- Exercise inputs -
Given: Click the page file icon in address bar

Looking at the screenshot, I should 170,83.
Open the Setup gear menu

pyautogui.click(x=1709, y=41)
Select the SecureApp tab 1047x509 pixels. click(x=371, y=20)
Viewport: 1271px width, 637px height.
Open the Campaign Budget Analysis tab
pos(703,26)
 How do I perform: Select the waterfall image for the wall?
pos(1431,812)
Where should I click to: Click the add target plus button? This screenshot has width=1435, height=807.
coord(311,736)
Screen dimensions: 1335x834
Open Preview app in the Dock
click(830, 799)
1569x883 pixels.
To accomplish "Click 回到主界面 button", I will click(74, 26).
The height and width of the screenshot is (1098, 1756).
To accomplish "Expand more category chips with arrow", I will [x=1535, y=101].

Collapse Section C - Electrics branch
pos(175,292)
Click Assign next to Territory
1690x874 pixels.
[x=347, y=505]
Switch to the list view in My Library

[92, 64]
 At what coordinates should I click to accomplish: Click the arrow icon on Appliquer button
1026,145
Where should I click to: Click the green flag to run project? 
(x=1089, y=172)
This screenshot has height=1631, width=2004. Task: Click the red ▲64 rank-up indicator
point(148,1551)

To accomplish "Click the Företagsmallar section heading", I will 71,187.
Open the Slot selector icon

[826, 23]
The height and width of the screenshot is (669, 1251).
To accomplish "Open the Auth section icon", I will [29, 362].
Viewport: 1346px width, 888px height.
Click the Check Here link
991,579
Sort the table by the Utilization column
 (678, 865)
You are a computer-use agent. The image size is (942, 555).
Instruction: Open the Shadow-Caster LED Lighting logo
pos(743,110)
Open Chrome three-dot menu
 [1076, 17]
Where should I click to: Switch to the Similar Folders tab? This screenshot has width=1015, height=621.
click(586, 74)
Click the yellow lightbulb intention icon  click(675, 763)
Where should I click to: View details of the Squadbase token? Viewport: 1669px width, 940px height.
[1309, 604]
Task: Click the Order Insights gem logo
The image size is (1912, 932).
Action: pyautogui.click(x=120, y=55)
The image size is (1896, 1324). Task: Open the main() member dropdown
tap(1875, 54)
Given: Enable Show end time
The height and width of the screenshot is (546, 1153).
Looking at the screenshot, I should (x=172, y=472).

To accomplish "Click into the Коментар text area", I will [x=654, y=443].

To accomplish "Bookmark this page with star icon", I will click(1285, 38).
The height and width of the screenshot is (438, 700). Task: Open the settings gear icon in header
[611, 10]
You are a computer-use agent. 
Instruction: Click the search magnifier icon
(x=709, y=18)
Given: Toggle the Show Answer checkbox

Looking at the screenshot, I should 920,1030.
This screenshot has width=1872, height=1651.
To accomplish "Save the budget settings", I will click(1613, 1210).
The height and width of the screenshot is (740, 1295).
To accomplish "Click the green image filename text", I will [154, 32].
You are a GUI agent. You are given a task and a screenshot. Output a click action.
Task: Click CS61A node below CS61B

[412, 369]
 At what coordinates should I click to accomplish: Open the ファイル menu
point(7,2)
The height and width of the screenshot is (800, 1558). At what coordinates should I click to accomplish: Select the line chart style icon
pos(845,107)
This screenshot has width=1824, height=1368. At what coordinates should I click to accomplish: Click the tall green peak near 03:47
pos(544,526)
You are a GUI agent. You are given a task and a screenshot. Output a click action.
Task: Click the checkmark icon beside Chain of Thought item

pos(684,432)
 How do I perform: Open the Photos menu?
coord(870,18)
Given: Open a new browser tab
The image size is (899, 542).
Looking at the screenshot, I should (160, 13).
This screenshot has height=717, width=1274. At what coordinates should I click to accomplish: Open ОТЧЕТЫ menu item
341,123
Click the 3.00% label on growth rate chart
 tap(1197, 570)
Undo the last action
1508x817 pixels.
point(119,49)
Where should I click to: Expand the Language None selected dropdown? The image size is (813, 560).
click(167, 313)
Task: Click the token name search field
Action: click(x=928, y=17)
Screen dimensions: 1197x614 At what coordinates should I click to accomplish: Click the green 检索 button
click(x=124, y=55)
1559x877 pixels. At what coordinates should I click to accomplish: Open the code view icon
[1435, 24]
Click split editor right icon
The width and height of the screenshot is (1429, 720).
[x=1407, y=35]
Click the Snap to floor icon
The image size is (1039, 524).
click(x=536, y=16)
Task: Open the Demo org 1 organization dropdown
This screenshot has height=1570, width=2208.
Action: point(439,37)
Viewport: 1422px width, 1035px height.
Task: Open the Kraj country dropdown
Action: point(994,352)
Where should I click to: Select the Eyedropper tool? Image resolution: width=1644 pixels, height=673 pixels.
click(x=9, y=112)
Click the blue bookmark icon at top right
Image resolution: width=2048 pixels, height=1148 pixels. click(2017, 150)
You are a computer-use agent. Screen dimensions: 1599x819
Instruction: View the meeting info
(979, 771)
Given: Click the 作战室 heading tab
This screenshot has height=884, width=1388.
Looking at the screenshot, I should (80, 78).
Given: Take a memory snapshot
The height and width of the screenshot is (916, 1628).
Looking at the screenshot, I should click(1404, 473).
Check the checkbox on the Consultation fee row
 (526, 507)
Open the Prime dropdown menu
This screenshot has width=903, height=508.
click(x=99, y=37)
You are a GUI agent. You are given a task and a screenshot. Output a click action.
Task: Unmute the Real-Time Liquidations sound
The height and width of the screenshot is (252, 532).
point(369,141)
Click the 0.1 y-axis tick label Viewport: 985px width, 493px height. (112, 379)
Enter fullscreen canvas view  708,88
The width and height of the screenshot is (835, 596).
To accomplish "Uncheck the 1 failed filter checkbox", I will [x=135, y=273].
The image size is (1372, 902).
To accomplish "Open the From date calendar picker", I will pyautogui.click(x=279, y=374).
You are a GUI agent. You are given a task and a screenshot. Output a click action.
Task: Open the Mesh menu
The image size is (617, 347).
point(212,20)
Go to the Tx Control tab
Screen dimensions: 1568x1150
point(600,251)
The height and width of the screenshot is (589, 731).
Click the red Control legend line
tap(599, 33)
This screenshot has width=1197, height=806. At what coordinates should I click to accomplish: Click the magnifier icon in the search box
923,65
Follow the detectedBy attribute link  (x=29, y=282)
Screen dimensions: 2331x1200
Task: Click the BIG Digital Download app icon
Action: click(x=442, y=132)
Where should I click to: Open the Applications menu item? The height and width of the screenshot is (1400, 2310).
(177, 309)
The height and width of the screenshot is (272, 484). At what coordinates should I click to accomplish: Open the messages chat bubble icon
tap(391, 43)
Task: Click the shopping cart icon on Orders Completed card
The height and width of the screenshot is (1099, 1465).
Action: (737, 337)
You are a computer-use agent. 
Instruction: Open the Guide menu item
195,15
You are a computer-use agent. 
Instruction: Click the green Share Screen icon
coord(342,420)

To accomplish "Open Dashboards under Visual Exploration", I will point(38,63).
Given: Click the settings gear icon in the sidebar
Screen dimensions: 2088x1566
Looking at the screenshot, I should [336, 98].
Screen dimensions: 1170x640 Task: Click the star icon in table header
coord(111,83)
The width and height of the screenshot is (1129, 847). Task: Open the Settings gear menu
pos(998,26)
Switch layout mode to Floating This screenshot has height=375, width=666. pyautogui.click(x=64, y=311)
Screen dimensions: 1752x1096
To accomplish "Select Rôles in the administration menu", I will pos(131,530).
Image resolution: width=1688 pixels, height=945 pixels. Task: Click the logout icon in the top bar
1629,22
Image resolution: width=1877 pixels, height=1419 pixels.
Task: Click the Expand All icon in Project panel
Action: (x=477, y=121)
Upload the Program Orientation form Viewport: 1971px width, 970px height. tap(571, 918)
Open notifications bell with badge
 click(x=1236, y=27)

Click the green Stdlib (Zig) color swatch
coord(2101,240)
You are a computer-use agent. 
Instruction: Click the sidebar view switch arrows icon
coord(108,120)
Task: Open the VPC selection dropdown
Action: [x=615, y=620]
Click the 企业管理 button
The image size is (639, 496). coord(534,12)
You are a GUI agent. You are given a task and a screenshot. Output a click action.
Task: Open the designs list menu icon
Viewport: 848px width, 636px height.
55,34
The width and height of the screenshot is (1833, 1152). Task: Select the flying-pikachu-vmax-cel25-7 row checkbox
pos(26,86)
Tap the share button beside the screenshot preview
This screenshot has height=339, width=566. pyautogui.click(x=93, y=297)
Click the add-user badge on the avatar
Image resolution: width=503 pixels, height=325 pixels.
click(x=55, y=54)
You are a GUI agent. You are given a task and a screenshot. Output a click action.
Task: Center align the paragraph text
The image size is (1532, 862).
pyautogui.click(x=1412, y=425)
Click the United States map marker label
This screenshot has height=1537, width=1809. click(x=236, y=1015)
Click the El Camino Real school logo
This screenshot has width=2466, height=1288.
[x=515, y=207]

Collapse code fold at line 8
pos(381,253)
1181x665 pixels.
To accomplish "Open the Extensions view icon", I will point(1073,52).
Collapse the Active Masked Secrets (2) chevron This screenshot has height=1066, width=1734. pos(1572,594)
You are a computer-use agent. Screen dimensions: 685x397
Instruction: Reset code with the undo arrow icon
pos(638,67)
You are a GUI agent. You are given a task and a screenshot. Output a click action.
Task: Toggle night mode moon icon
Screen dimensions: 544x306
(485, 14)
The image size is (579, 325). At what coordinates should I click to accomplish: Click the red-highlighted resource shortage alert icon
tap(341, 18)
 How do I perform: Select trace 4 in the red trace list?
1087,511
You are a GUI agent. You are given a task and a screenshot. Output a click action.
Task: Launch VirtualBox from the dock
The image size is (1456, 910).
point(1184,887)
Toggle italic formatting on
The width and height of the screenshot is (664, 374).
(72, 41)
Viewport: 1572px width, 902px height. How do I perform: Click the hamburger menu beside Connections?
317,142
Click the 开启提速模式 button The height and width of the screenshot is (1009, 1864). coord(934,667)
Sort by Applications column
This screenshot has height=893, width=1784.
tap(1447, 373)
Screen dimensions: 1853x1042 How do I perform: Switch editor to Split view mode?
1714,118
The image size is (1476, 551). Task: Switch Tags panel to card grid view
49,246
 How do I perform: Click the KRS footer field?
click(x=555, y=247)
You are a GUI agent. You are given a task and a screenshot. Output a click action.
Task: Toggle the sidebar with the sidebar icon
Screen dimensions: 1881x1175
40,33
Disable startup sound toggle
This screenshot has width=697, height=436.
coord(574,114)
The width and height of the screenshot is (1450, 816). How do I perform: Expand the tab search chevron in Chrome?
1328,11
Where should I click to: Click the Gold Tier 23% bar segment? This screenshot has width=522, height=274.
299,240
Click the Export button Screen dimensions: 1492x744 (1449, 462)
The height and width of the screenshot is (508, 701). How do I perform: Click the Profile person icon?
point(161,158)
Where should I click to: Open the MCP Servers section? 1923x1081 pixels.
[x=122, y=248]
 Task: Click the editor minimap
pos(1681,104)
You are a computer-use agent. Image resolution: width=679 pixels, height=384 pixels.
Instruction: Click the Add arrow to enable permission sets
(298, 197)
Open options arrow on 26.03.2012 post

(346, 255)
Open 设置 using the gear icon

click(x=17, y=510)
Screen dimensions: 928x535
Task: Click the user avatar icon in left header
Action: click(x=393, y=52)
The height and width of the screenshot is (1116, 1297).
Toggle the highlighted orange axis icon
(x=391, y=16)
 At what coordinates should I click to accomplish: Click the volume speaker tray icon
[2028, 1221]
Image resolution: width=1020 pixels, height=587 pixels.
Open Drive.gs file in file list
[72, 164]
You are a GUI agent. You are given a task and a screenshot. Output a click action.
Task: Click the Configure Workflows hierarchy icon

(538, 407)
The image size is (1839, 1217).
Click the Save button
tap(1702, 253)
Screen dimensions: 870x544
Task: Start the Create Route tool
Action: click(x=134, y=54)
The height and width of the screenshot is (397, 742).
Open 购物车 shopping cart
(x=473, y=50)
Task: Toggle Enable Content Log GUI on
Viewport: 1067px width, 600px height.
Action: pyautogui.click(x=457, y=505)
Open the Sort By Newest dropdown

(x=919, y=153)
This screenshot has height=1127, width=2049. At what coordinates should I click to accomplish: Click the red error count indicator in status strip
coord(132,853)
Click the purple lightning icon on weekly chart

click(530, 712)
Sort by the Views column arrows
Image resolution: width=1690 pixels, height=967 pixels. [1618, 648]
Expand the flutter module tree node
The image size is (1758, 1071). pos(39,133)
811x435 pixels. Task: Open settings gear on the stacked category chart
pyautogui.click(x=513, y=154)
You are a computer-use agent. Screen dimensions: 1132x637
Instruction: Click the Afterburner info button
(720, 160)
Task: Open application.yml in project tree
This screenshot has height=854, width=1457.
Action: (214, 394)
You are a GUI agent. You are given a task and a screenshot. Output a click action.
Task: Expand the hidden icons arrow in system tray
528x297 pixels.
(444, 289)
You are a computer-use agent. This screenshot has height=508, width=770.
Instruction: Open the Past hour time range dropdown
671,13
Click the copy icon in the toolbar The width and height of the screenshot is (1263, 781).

- Exercise requirements -
Everything from the line with "This screenshot has height=854, width=1457." to the end of the listing, and only that, is to be set down exactly, line by line.

- Answer section -
This screenshot has height=854, width=1457.
Action: (214, 394)
You are a GUI agent. You are given a task and a screenshot. Output a click action.
Task: Expand the hidden icons arrow in system tray
528x297 pixels.
(444, 289)
You are a computer-use agent. This screenshot has height=508, width=770.
Instruction: Open the Past hour time range dropdown
671,13
Click the copy icon in the toolbar The width and height of the screenshot is (1263, 781).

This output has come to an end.